A Spanish man was also gored in the "encierro", when runners in red scarves and white outfits dash through the Spanish town's streets pursued by the huge animals.

Chicago resident Bill Hillmann, 32, tripped and fell when a bull gored him in his right thigh, according to festival website sanfermin.com.

The Spaniard, a 35-year-old man from Valencia, was gored in the chest and taken to hospital in a semi-conscious state, officials said. The two men are in a serious condition, the regional government said.

A further three, all Spanish, were taken to hospital with lesser injuries from the chaotic stampede through the narrow streets of Pamplona's old town, authorities said. All the injured were men. Few women take part in the run. Authorities did not give the names of the injured men.

Wednesday's run was the third in the week-long San Fermin festival, depicted in Ernest Hemingway's 1926 novel "The Sun Also Rises".

The daily bull run starts at 8 a.m. (0600 GMT) and usually lasts around 3 to 5 minutes. It ends at the bull-ring, where the bulls are corralled before reappearing in the evening bullfight, when they are killed.

San Fermin has become a global tourist attraction, with tens of thousands of Spaniards and foreigners pouring into the Navarran capital. Many participants drink and dance all night.

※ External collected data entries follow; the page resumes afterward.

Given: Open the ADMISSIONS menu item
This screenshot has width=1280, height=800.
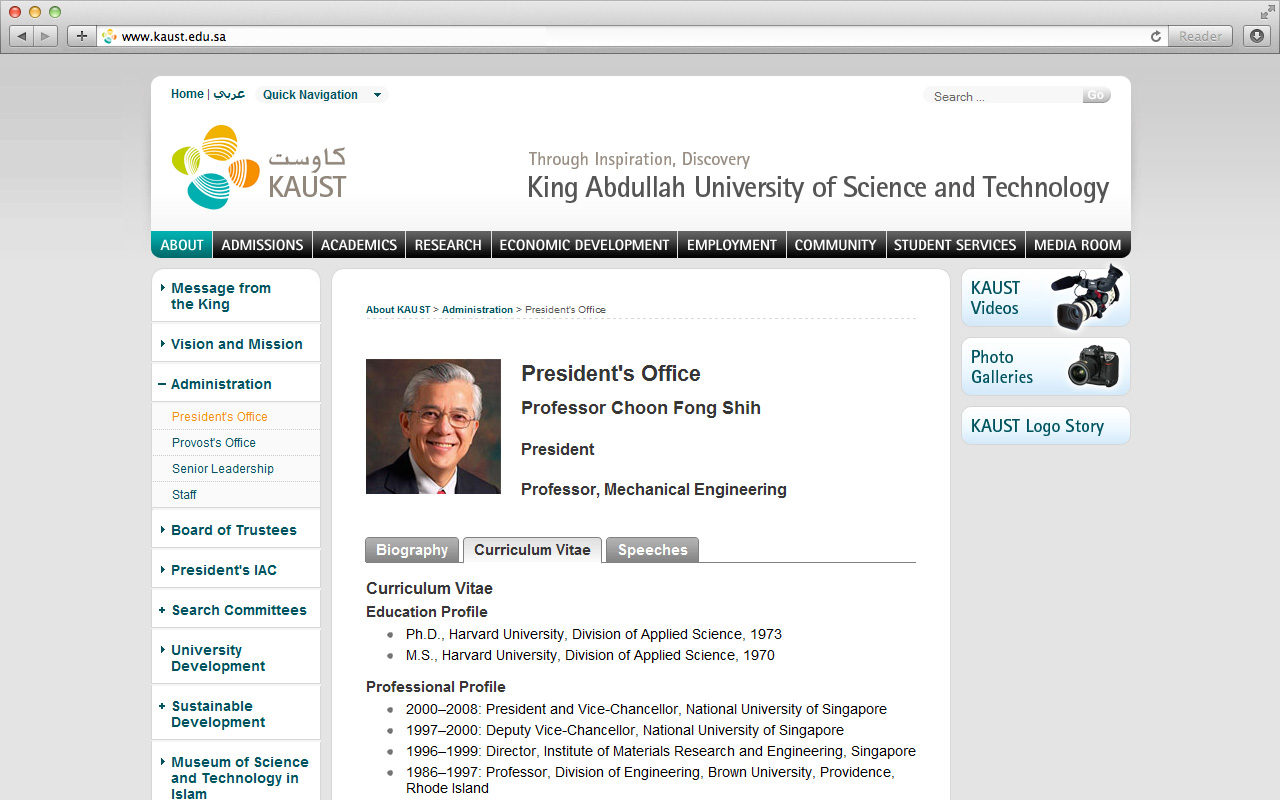Looking at the screenshot, I should click(262, 245).
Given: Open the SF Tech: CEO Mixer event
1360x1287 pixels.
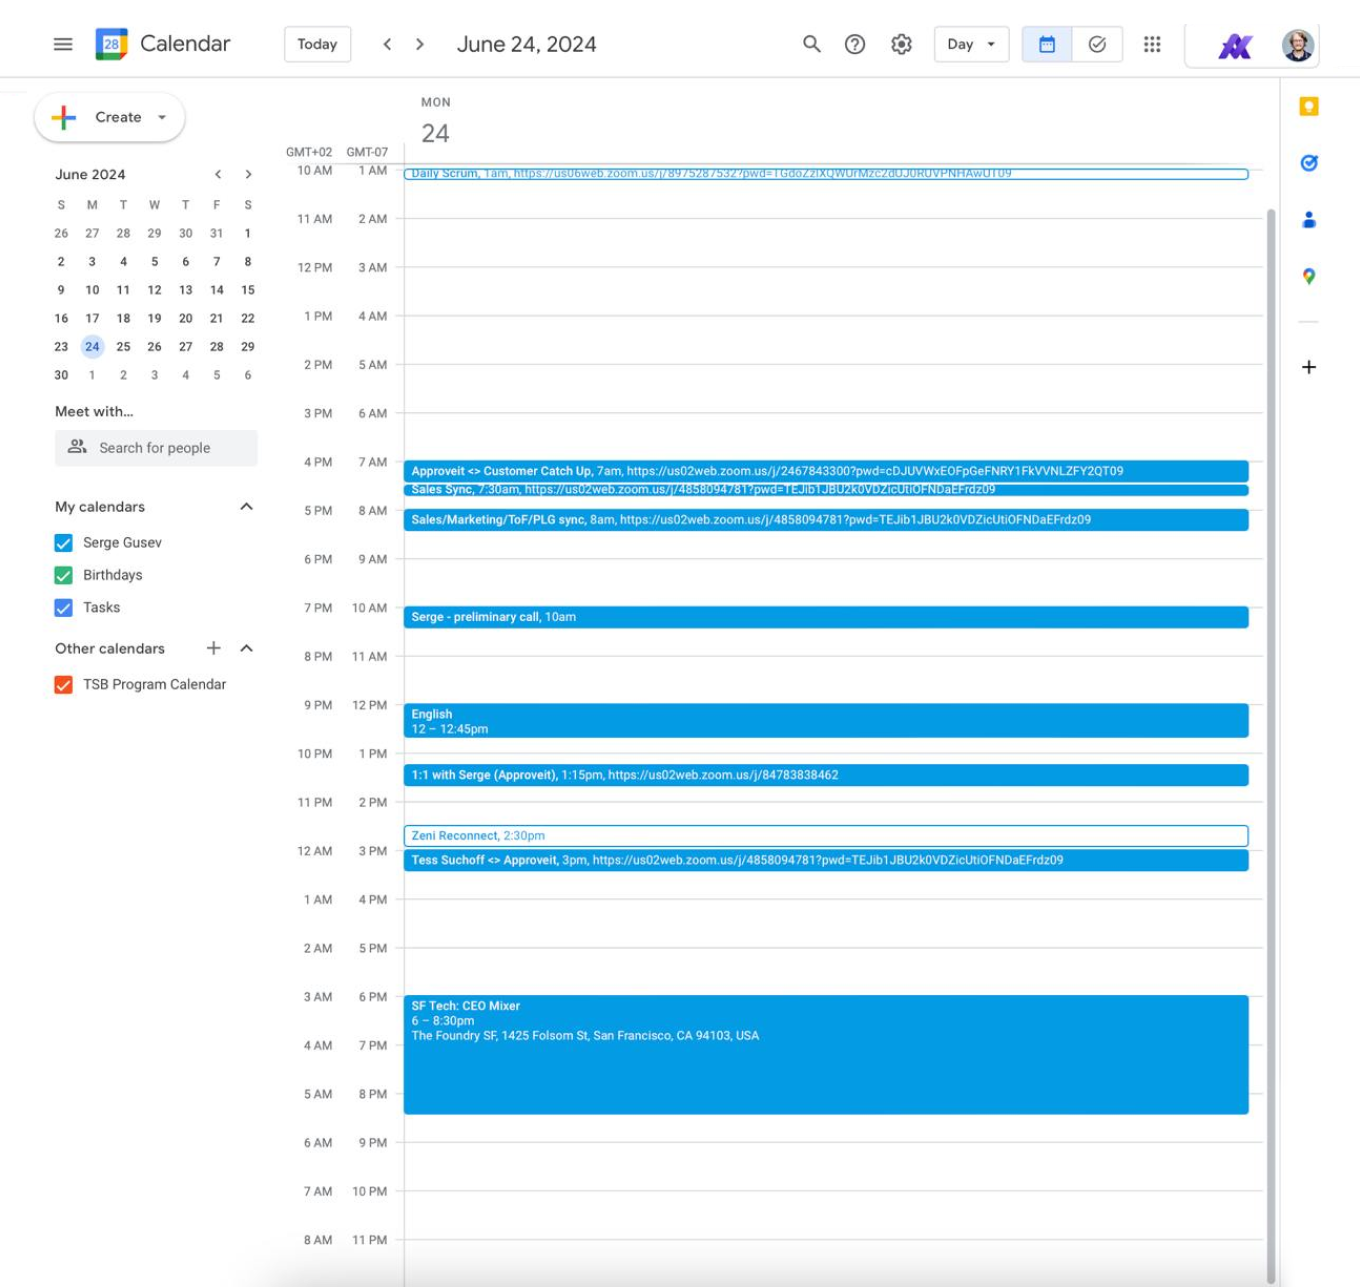Looking at the screenshot, I should [x=825, y=1054].
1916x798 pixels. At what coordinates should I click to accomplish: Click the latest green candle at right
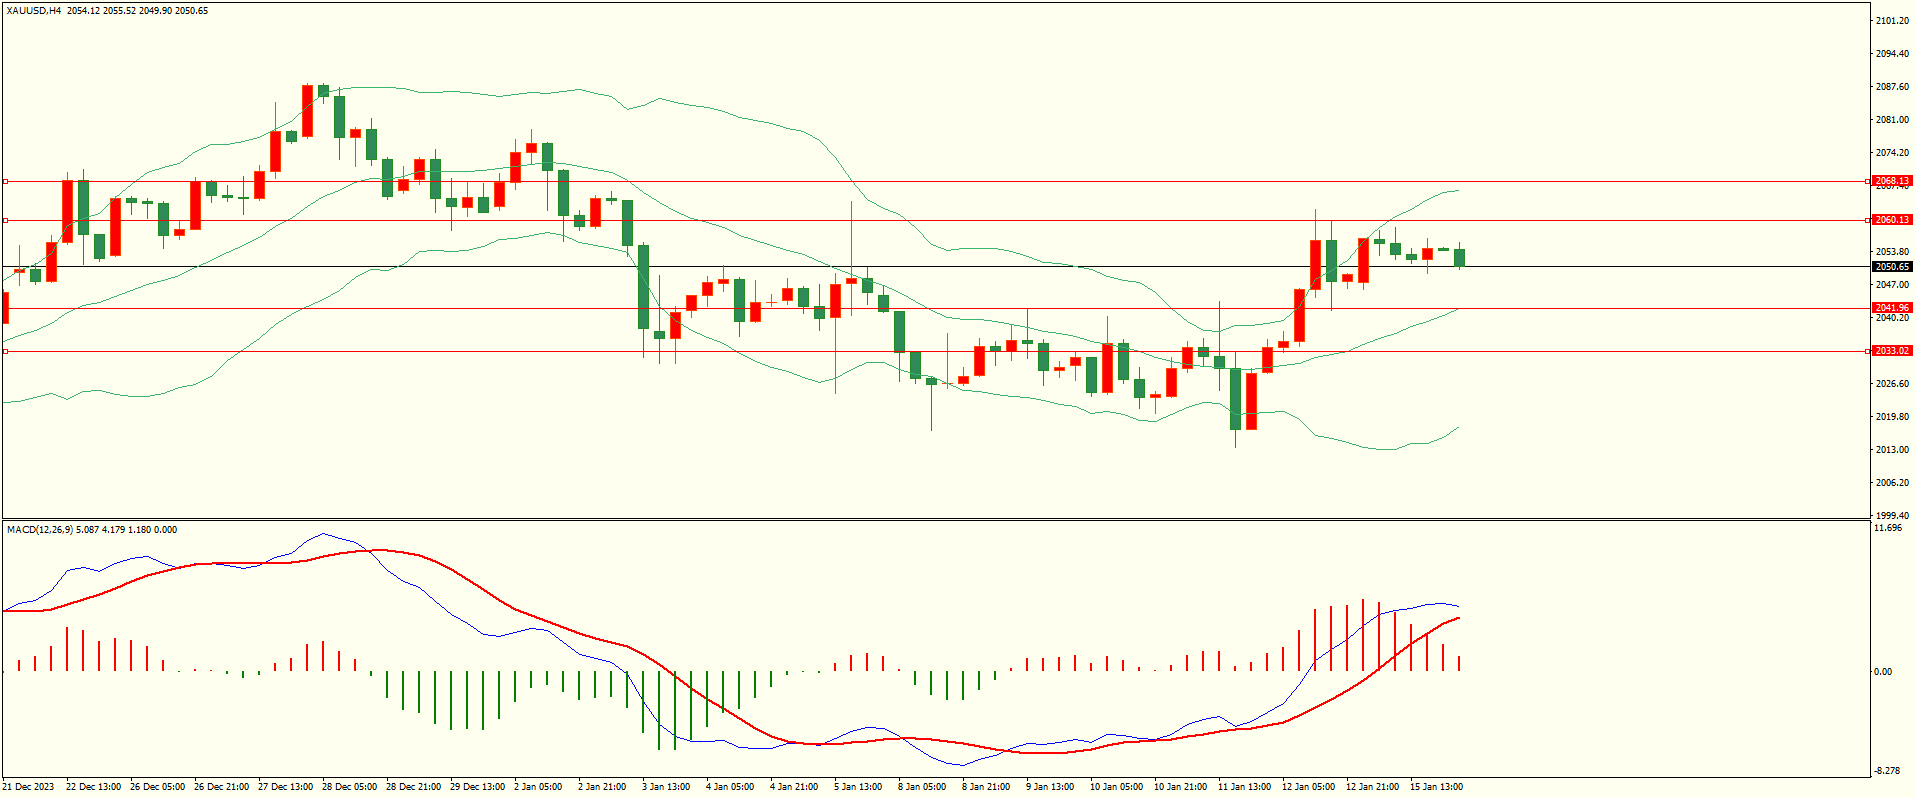1459,258
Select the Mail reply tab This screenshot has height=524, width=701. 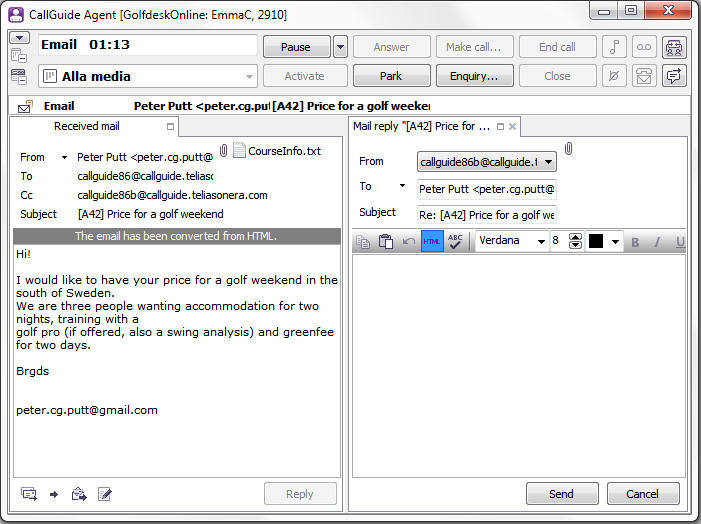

Hemingway aficionado Hillmann travels to Pamplona every year to take part in the festival.

The black bull that gored him was the heaviest of the morning's six bulls from the Victoriano del Rio ranch, weighing around 600 kilos.

A 27-year-old man from Madrid was the last person to be killed during the bull run after being gored in the neck in 2009. There have been 14 fatalities over the past century at the fiesta, which dates to the 13th century.